He de admitir ese vicio, revelador, incisivo. Lascivo e
incluso nocivo.
Me gusta mirar en los ojos de los monstruos que caminan a mi
alrededor. Ver sus colores y la ausencia de ellos. Mirar su conflicto con todo
lo que significa paz y bondad y su rechazo y envidia a todo lo que es libre y bueno.
El día a día arroja toda clase de estos monstruos, unos más
cerca que otros pero todos teñidos por el mismo velo de la avaricia, la envidia,
el rencor y el resentimiento.
Algunos ángeles rondan también. Son muy pocos. Aunque también
existen. También me gusta ver sus colores y como reflejan y emiten luz. Me quedo
admirada de sus destellos y me entristece cuando llegan a mancharse con un poco
de la tinta grisácea de los primeros o cuando sus brillantes colores se ven
apagados por el gris de sus luchas internas.
Invadir esas almas como espía encubierto es delicioso,
además de hacer el cruce por este pantano, mucho más ameno.
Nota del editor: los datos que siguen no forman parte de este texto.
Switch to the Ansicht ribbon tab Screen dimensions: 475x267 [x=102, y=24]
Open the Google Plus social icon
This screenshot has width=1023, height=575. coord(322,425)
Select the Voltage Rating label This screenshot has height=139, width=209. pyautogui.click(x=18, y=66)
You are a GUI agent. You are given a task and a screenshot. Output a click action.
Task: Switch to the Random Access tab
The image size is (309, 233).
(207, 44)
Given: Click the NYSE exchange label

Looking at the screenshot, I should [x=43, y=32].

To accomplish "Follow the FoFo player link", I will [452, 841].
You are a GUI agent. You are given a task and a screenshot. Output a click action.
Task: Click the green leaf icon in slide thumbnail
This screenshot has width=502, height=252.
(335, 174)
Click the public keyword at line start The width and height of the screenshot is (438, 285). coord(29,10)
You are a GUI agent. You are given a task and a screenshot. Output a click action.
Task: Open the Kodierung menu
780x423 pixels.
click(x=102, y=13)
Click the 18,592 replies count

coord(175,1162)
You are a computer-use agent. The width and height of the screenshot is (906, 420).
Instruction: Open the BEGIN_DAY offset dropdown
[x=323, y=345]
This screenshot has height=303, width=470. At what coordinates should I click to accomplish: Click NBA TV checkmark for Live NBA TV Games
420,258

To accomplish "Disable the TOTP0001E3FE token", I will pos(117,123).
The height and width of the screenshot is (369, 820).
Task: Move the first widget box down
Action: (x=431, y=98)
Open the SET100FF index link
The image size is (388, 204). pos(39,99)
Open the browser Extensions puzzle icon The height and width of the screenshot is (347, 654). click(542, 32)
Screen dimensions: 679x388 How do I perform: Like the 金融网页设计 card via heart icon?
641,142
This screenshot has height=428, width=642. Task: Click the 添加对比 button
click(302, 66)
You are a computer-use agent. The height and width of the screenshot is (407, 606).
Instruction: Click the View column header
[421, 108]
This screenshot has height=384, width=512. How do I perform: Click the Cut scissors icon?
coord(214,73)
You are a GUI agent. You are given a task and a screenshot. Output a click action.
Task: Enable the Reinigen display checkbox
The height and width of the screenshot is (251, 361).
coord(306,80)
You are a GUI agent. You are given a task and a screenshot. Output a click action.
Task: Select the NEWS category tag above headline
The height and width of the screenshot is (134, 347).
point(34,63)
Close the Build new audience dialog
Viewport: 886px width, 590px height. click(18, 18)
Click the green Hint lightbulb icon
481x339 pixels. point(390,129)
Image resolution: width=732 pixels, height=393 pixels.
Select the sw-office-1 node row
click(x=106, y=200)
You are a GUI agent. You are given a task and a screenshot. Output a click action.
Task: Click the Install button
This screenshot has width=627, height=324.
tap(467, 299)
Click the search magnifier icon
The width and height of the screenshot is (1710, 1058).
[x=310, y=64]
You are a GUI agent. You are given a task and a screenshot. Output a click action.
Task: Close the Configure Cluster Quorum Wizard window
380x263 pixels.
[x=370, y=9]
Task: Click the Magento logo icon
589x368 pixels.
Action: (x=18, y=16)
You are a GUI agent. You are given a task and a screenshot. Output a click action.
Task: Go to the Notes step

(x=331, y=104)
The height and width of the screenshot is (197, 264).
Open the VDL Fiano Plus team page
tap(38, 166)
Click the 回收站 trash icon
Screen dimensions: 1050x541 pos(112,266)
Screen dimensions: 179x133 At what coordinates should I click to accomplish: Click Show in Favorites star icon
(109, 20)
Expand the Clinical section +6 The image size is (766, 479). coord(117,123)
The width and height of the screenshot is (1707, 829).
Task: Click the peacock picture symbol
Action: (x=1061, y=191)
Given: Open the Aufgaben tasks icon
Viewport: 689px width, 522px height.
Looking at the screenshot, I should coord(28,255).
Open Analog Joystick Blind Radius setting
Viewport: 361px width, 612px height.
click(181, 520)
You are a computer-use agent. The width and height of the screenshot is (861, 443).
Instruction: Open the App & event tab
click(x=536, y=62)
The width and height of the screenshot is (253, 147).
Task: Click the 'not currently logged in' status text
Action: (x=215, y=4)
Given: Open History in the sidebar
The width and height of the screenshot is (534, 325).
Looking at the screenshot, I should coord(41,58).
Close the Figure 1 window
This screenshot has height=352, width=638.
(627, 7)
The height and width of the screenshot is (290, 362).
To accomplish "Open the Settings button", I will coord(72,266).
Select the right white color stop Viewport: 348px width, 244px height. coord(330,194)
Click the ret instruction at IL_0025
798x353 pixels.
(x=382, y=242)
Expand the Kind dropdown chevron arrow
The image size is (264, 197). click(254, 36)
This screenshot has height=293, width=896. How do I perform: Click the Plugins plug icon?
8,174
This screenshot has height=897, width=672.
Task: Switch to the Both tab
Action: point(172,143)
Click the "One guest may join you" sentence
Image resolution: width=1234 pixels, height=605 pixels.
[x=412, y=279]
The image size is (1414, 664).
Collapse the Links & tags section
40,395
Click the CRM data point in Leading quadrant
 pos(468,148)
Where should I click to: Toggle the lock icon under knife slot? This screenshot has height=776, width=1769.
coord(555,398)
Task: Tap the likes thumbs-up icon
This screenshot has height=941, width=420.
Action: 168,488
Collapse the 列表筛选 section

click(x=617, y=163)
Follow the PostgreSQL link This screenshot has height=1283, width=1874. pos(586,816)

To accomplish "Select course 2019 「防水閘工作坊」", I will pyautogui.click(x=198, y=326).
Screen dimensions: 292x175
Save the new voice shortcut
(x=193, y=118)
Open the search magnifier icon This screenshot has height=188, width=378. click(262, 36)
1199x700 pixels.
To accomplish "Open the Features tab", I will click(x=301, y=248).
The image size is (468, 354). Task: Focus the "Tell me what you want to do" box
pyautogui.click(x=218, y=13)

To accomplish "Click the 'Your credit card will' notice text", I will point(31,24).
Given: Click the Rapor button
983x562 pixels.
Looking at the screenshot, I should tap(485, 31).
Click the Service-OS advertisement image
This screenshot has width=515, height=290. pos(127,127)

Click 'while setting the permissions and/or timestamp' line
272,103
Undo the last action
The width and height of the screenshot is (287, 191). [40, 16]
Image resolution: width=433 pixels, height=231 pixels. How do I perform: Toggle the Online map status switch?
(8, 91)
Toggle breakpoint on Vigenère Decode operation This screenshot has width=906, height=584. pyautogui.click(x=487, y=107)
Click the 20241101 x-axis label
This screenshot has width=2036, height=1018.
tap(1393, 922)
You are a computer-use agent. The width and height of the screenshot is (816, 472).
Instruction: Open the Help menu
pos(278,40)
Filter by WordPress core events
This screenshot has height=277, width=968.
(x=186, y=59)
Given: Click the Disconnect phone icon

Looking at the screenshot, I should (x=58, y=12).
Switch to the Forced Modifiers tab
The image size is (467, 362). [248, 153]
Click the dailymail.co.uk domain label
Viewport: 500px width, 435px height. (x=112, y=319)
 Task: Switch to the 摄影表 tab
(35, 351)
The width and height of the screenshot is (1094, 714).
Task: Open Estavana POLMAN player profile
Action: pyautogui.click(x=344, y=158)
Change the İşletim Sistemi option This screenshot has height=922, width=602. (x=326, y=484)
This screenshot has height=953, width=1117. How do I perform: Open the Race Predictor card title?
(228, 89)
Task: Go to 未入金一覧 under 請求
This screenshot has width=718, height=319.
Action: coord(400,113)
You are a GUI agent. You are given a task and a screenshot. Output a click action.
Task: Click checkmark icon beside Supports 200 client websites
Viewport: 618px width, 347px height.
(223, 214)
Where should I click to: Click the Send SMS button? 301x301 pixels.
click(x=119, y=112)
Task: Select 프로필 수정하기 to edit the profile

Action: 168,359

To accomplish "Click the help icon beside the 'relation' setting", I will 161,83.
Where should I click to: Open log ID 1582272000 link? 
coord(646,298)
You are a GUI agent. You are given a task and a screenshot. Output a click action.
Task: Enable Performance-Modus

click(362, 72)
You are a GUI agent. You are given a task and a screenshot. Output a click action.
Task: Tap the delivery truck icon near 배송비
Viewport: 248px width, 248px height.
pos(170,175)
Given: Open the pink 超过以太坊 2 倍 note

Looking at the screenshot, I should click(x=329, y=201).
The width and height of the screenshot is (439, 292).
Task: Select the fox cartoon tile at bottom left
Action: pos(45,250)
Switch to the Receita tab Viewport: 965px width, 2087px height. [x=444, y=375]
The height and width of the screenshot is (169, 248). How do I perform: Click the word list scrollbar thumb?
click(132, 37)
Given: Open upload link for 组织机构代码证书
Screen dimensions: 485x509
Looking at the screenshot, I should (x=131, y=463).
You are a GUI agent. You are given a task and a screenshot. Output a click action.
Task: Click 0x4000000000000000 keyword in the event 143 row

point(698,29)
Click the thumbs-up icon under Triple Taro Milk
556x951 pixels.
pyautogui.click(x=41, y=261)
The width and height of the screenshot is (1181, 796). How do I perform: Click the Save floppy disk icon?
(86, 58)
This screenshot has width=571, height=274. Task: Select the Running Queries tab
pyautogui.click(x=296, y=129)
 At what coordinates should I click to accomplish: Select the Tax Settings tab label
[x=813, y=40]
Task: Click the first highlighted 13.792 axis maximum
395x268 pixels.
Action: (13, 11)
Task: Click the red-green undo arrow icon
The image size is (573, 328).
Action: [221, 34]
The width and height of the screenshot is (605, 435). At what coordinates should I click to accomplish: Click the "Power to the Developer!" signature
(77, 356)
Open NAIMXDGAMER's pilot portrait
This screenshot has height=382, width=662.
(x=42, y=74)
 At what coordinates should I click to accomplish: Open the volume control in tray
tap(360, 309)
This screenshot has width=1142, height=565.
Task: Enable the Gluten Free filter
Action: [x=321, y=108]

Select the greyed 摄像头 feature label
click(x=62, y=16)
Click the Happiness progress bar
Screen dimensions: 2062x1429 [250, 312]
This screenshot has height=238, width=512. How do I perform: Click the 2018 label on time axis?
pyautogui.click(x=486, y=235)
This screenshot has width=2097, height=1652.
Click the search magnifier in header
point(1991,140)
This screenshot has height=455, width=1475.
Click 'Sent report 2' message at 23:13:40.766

Se convierten en
dulces para mi alma, un faro dentro de mi propia lucha y una grata sorpresa en
el oscuro caminar.
El etnógrafo debe ser discreto ya que cuando, ángeles o demonios,
se saben observados su comportamiento deja de ser natural y el dulce sabe a splenda
y en ese sentido, debo exponer que amo el mascabado.
Lleva tiempo desarrollar una técnica donde disfrazado, el
etnógrafo de los ojos y las almas pueda sentarse en un cómodo lugar y observar.
Y rellenar sus ojos y alma del dulce candor angelical, y después equilibrar con
la salada morbosidad de las mutaciones demoniacas de quien no pretende luchar
en la vida.
Una vez que se perfecciona, la gente sencilla es un libro
abierto y los complicados son un misterio digno de resolver.